The former prime minister will speak about his decision to back Cooper at the Edinburgh Book Festival this weekend.
His preferences for Labour leader confirm that Brown does not look favourably upon left-wing frontrunner, Jeremy Corbyn.
Earlier this month, the 64-year-old gave a 50-minute speech on the "power for a purpose" and, while he did not mention Corbyn specifically, he warned of the consequences of retreating to become a "party of protest".
Gordon Brown backs Yvette Cooper
During his speech to London's Southbank Centre, Brown acknowledged that the party was "grieving" after its general election defeat, but said: "There is one thing worse than having broken hearts, it is powerlessness."
He added: "When I know, and I argued, and I think you believe, that the only way that we can avert the pain and end the suffering is by securing in the future the election of a Labour government to deliver on our priorities.

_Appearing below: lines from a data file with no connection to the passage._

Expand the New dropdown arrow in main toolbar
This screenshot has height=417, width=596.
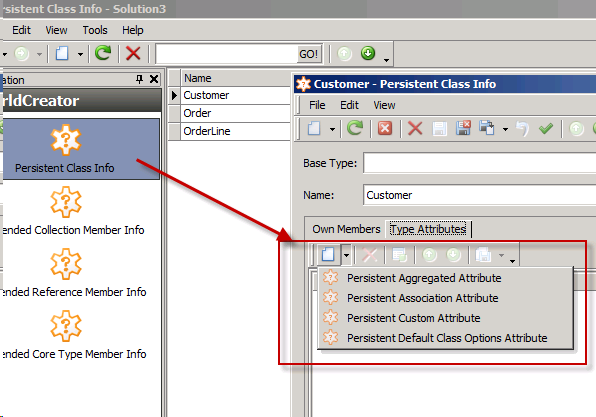[80, 54]
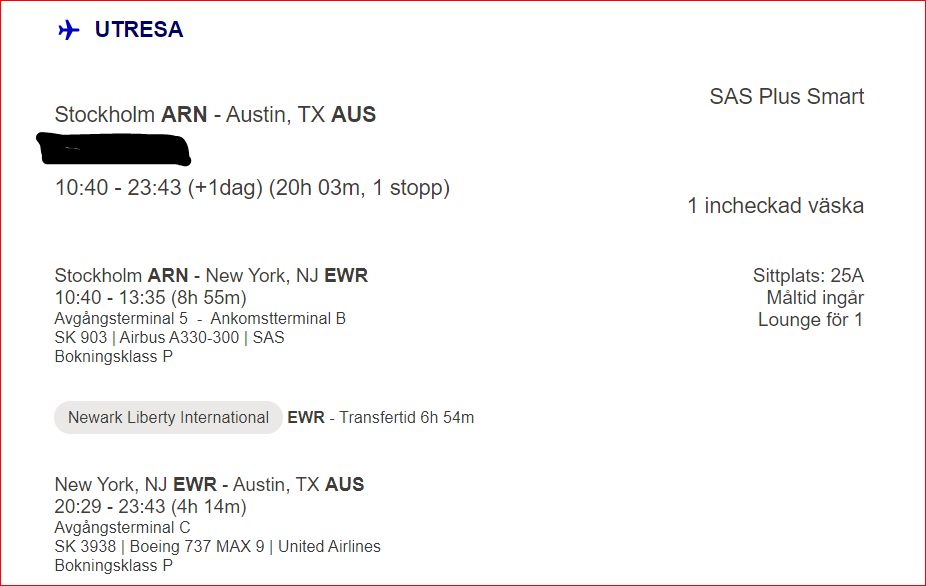Select the Stockholm ARN - Austin, TX AUS route title
The height and width of the screenshot is (586, 926).
[x=215, y=115]
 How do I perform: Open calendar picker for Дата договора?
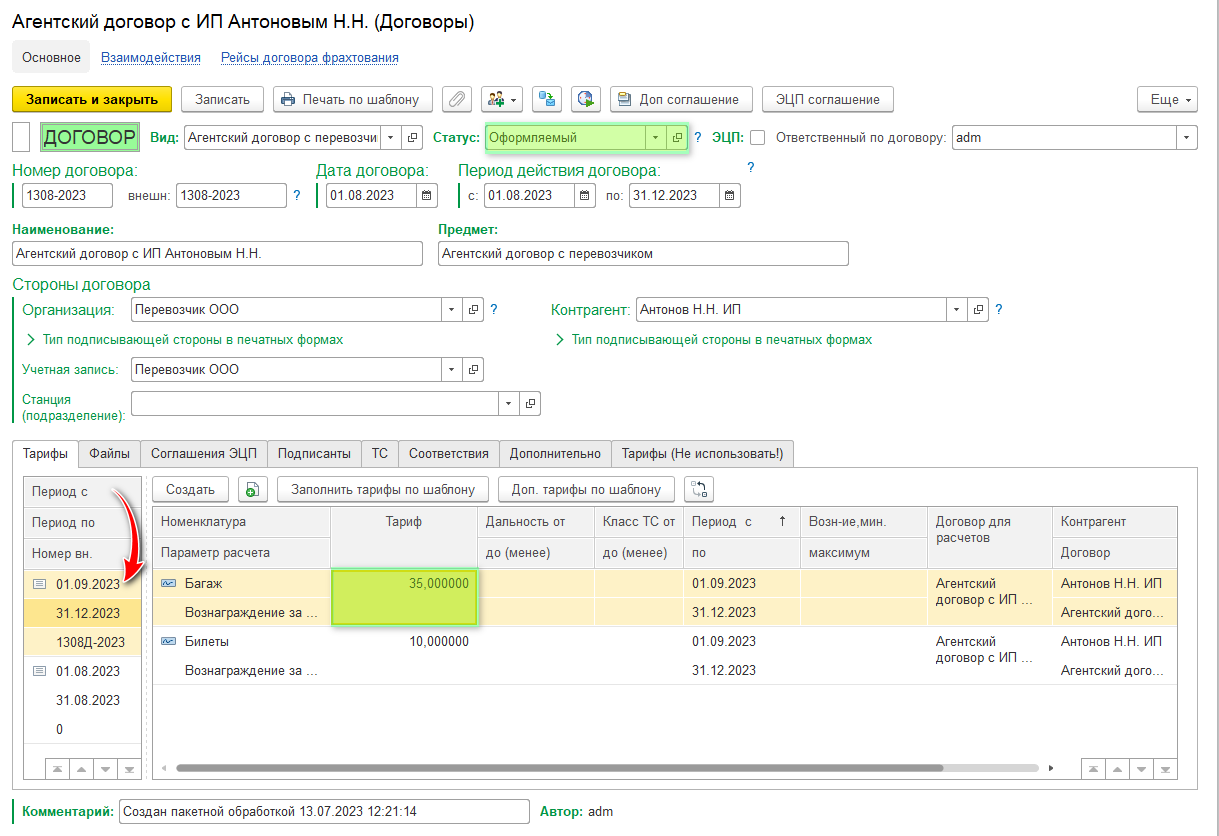tap(427, 196)
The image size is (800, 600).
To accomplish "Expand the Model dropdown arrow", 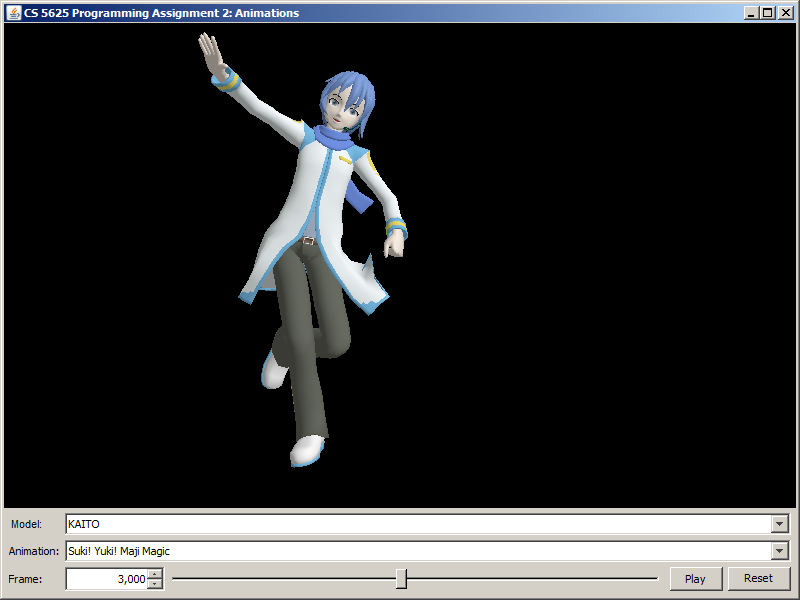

"And when I see the opinion polls that say the one grouping in the party that is likely to get most votes is the one grouping that even its own supporters say is least likely to be able to form a government, then we have to look at the lessons of our history."
Brown is the latest senior Labour figure to shun Corbyn's bid for the leadership.
In a scathing intervention last month, Tony Blair told Corbyn supporters to get a heart "transplant" or risk dragging the party back to the 1980s.